They shall grow not old, as we that are left grow old:
Age shall not weary them, nor the years condemn.
At the going down of the sun and in the morning
We will remember them.

As I watch the Remembrance Day coverage on television, the distant look in the eyes of the elderly veterans always touch my heart. As the trumpet plays its lonely rendition of the Last Post, the television camera pans to the group of now elderly men and women.  They stand ram rod straight, their shaky hands saluting, eyes staring off to places I will never see.  I wonder where their hearts are in this moment.  What and who they are thinking about, their gaze so far away.  The comrades lost?  The exploding shell fire? The fear? Memories they have never shared?  I suspect that all of that and more runs through their minds in those short moments.

Two Minutes of Silence

As the gun fires to mark the beginning of the two minutes of silence, the camera shows part of the crowd, held back by barricades, bundled up to pay their respects.  A lady in the front row catches my attention.  She is wearing a green hat and red coat, her eyes squeezed shut during the moment of silence. She is somewhere else as well.

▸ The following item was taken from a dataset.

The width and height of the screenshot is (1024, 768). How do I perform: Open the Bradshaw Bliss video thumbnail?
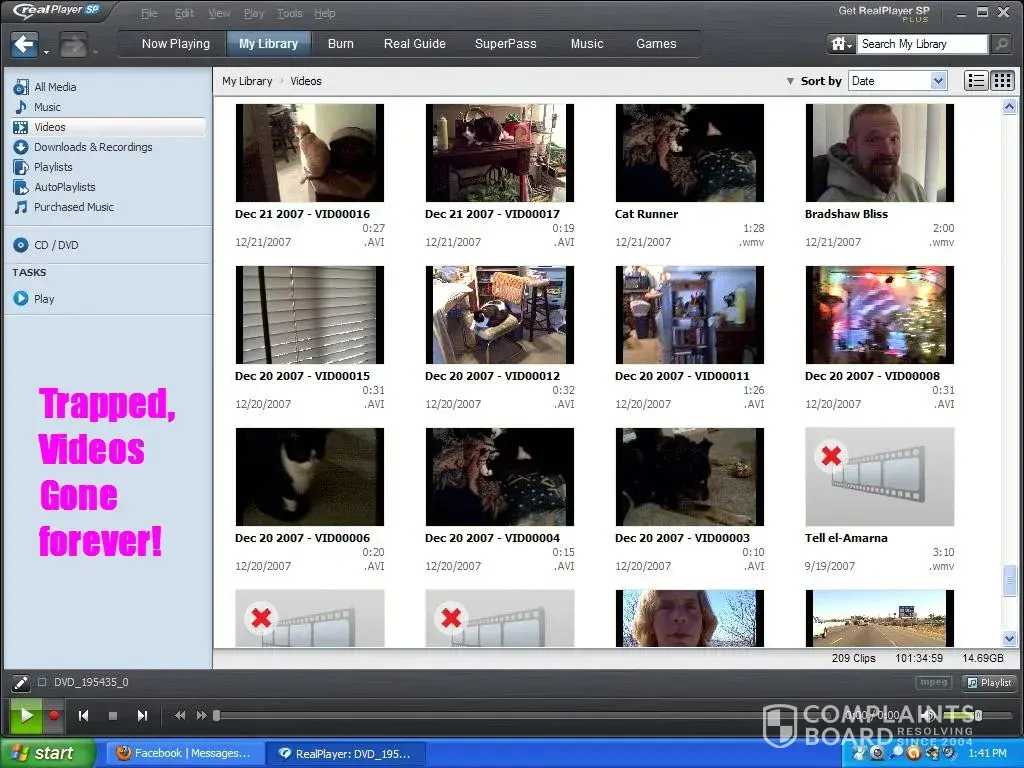[879, 153]
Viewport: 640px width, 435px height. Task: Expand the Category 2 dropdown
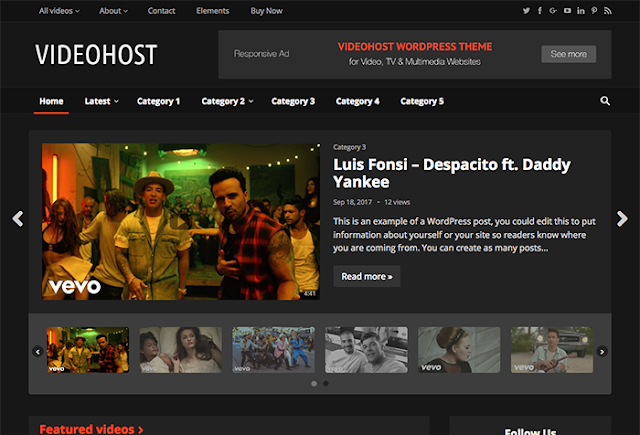pyautogui.click(x=227, y=101)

The dark-haired middle-aged man in his jacket, poppy on his left lapel, leaning down to speak to his son.  I hope it is to explain the meaning behind the ceremony.   It unfolds in the same way every year.  The traditions we uphold to mark the end of a war that no Canadian veteran is alive to remember first-hand.  The number of second World War veterans declines each year, soon they will be gone as well.

Remembrance Day Tradition

My husband is a retired Army Reservist who proudly served for almost 25 years. He was a member of the 30th Field Artillery Regiment based in Ottawa, Ontario.  The Regiment’s roots can be traced back to the creation of The Militia Act in 1855.  These are the men and women who deliver the 21-gun salute on Parliament Hill each Remembrance Day.

Up early each November 11th, the members of Thirtieth Field meet at the unit, prepare the guns and drive to Parliament Hill.  After completing their duties for the national ceremony, they proceed to the National Artillery Memorial. After saluting their fallen comrades, the tradition is to spend the afternoon in the Mess with colleagues and veterans.

One year sticks out in my mind. I asked Shane how the day had gone, especially the time with the veterans.  He looked at me with tears in his eyes and said “They thanked us for serving. That’s not how it’s supposed to be.”